> [Tasks for this exercise]:
1. Reproduce the stretch of the OSU Institute of Technology passage from "It was in private" through "World War II.", keeping every word unchanged.
2. Which pieces of furniture does the OSU Institute of Technology passage say the construction department made from reclaimed wood? List them all.
3. Condense the paragraph of the OSU Institute of Technology passage beginning "In October 1946" into a short bulleted list that keeps its main facts.

> [Supplied text]:
Seventy years ago this month, the Oklahoma A&M College School of Technical Training, what is now known as OSU Institute of Technology, opened its doors to its first students.
But the school wasn’t the first occupants of the 230-acre campus. The first recorded use of the land was for a Creek Nation orphanage that opened in 1892 and closed before statehood in 1906.
It was in private hands until 1943 when the U.S. Army chose the property as the site of the Glennan Military Hospital for U.S. servicemen wounded during World War II.
“After the north African campaigns in World War II, when prisoners of war were sent to Oklahoma, the wounded POWs were sent to Glennan,” said Beth Kieffer, reference librarian and archivist at the OSUIT Library.
Camp Gruber in Muskogee oversaw all regional military camps and hospitals including Glennan, Kieffer said.
“The facility was never a POW camp, or a work camp, it was a hospital,” she said, and by the time the wounded POWs arrived in Okmulgee, most of the U.S. servicemen had moved out.
“From what I’ve heard from older residents, the POW patients were helpful and were hired out to work once they had recovered. Kids would come and talk with them through the fence,” she said.
The hospital remained open until the end of the war in 1945 and the POWs were returned to their home countries.
Oklahoma A&M, now Oklahoma State University, purchased the property for $1 with the intention of turning it into a vocational school for returning veterans so they could learn a skilled trade and better reenter the workforce.
“The barbed wire was taken down and the trenches were filled. They recycled every piece of wood. Nothing was wasted. The construction department used the reclaimed wood and made all the desks, shelves for classrooms, podiums for teachers,” Kieffer said.
In October 1946, 456 students started coursework at the new Okmulgee branch campus. Some of the first programs offered included baking, dry cleaning, auto mechanics, diesel, drafting, electrical maintenance, plumbing, printing, wood shop and shoe rebuilding, according to Kieffer.
“It was heavily military the first few years. The vast majority of those first students were veterans, including a lot of women who had served,” she said. “As soon as people started to learn what kind of education you could get here, the more civilians came and enrolled.”
Although the use of the facility had changed, Kieffer said the university still looked much like it had when it was a military hospital— compete with barracks serving as student housing.

Data entries:
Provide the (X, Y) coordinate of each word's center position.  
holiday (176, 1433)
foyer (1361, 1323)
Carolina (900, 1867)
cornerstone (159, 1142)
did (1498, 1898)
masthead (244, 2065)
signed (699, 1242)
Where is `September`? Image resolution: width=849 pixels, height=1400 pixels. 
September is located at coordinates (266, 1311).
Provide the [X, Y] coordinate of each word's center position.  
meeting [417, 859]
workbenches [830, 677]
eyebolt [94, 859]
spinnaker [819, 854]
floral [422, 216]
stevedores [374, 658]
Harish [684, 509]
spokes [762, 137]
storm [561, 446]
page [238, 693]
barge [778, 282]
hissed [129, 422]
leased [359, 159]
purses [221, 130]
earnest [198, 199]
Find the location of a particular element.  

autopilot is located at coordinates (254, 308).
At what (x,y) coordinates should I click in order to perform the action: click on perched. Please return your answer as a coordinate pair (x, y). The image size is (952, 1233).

> [Answer section]:
1.
It was in private hands until 1943 when the U.S. Army chose the property as the site of the Glennan Military Hospital for U.S. servicemen wounded during World War II.

2.
- Desks
- Shelves for classrooms
- Podiums for teachers

3.
- October 1946: 456 students began coursework at the new Okmulgee branch campus.
- According to Kieffer, early programs included baking, dry cleaning, auto mechanics, diesel, drafting, electrical maintenance, plumbing, printing, wood shop and shoe rebuilding.